The fate of Dublin's homeless


One of the lads in Magowan's had to throw his son out of the family home to fend for himself. This was due to pressures on the available space, a father's understandable aim to encourage a young man to develop independent living skills, and because skangers kept coming to the door to buy drugs off the little fecker.

After spending a while braving the elements on Dublin's streets, Joey - that was his name - presented himself at the City's housing department looking for a roof, and ideally four walls. The housing officer explained that Joey had no chance as he wasn't a single mother, was without any obvious disability and couldn't claim to be pregnant. However, he was able to offer a one-bedroom cottage in County Clare, which is somewhere on the western coast beside (or possibly in) the Atlantic. Apparently the government is keen to populate such wildernesses, and as there are spare buildings going, it might be regarded as what they call nowadays a 'win-win situation'.

Joey had never been further west than Clondalkin, and he didn't think much of that, but he said that he would give it a lash.

He couldn't believe how bleak the place was. It was at least twenty miles beyond the back of beyond. The house was surrounded as far as the eye could see with rocks and green stuff. There was only one other house that he could see, and after he had settled in, he decided to pay a visit.
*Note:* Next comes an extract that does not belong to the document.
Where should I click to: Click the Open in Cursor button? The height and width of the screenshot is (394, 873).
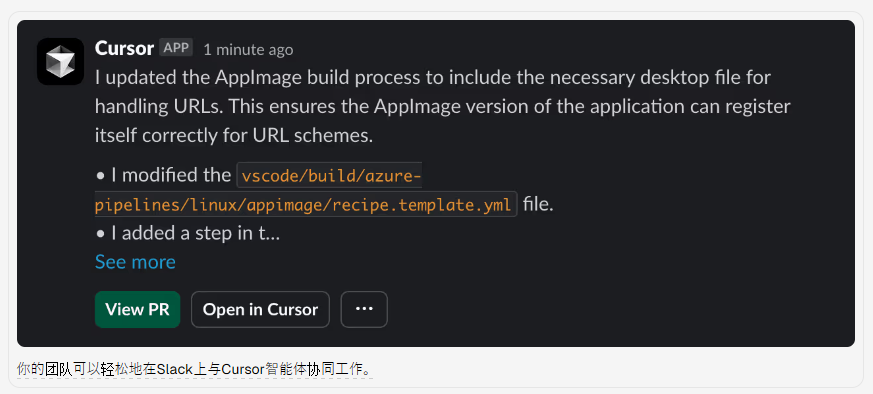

He was amazed to find a fellow Dub living there. The guy was a middle-aged character who had been moved from Dublin in an earlier resettlement campaign a few years previously. He couldn't have been more welcoming. Within minutes Joey was sipping Jameson by the fire, and they were chatting away like they'd been in school together.

'This is feckin' fantastic,' yer man said. 'I'll tell ya wha' I'm goin' to do. I'll throw a hooley on Saturday night to welcome ya to the area. It'll be great! We'll have a great night. A bit o' grub, a few scoops ... an' a load o' sex!'

Joey thought that things were looking up. Maybe the place wouldn't be so bad after all.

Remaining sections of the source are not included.